RECORDS FOR THIS TASK: Begin

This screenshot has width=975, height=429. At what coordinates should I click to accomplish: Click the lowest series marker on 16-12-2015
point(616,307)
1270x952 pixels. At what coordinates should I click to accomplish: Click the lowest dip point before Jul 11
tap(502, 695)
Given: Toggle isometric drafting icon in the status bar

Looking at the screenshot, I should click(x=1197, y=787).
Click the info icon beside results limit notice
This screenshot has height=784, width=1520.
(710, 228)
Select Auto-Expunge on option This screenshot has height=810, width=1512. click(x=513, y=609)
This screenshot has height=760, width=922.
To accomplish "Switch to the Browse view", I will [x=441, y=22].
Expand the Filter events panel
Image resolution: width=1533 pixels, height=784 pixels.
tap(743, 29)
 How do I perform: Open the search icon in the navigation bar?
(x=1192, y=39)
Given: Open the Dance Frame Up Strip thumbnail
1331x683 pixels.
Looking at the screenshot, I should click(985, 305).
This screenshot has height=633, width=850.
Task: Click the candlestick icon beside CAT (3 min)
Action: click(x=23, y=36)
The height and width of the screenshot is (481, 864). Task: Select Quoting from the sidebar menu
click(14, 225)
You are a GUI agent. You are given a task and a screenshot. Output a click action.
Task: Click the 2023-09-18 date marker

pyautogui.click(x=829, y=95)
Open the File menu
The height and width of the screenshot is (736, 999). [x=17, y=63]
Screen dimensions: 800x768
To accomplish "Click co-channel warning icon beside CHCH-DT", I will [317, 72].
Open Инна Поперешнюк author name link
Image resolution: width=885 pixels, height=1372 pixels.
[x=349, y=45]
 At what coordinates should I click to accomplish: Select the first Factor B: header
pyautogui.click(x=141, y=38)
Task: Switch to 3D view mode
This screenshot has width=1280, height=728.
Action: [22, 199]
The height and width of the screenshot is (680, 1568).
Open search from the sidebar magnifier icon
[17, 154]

RECORDS FOR THIS TASK: End

> ASSIGNMENT:
Give back the lines above exactly, from the one with "Task: Switch to 3D view mode" through the last line.

> WRITTEN ANSWER:
Task: Switch to 3D view mode
This screenshot has width=1280, height=728.
Action: [22, 199]
The height and width of the screenshot is (680, 1568).
Open search from the sidebar magnifier icon
[17, 154]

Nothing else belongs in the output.